Aim of the exercise
Locate, in the data below, the line that contains "Task: Click the user profile avatar icon" and the line that contains "Open the header"; reproduce exactly those two lines and every line between them, nothing more.

Records

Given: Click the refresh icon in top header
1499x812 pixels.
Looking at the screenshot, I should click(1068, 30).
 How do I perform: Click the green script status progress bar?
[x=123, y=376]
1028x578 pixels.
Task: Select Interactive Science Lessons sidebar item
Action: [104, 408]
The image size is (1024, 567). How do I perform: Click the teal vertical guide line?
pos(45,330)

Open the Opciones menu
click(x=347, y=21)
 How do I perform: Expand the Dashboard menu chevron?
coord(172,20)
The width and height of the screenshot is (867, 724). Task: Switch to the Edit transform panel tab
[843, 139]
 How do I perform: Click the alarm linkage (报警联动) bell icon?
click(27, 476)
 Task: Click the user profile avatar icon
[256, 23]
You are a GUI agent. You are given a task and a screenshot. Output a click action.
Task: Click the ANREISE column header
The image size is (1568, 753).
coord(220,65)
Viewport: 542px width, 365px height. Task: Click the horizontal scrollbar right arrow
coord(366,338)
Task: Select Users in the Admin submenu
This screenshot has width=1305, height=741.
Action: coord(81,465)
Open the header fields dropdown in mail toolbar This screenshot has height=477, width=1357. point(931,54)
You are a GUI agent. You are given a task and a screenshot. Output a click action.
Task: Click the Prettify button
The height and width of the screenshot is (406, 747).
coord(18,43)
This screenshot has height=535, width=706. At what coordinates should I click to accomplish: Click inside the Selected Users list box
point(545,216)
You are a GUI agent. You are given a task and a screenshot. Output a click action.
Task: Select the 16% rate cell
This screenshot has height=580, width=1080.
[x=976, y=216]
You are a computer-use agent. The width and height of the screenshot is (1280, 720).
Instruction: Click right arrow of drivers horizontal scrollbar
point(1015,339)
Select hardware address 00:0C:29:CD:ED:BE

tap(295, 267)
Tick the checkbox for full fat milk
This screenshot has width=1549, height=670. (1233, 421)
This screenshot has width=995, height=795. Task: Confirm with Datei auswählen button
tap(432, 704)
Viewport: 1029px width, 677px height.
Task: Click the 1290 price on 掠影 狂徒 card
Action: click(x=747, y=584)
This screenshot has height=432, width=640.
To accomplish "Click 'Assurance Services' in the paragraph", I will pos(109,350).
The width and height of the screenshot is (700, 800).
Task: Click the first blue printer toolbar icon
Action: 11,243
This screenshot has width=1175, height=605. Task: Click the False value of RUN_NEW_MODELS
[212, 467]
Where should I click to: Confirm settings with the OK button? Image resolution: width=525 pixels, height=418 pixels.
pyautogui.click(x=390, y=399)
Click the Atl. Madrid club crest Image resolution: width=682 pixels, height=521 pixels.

Response to the exercise
 Task: Click the user profile avatar icon
[256, 23]
You are a GUI agent. You are given a task and a screenshot. Output a click action.
Task: Click the ANREISE column header
The image size is (1568, 753).
coord(220,65)
Viewport: 542px width, 365px height. Task: Click the horizontal scrollbar right arrow
coord(366,338)
Task: Select Users in the Admin submenu
This screenshot has width=1305, height=741.
Action: coord(81,465)
Open the header fields dropdown in mail toolbar This screenshot has height=477, width=1357. point(931,54)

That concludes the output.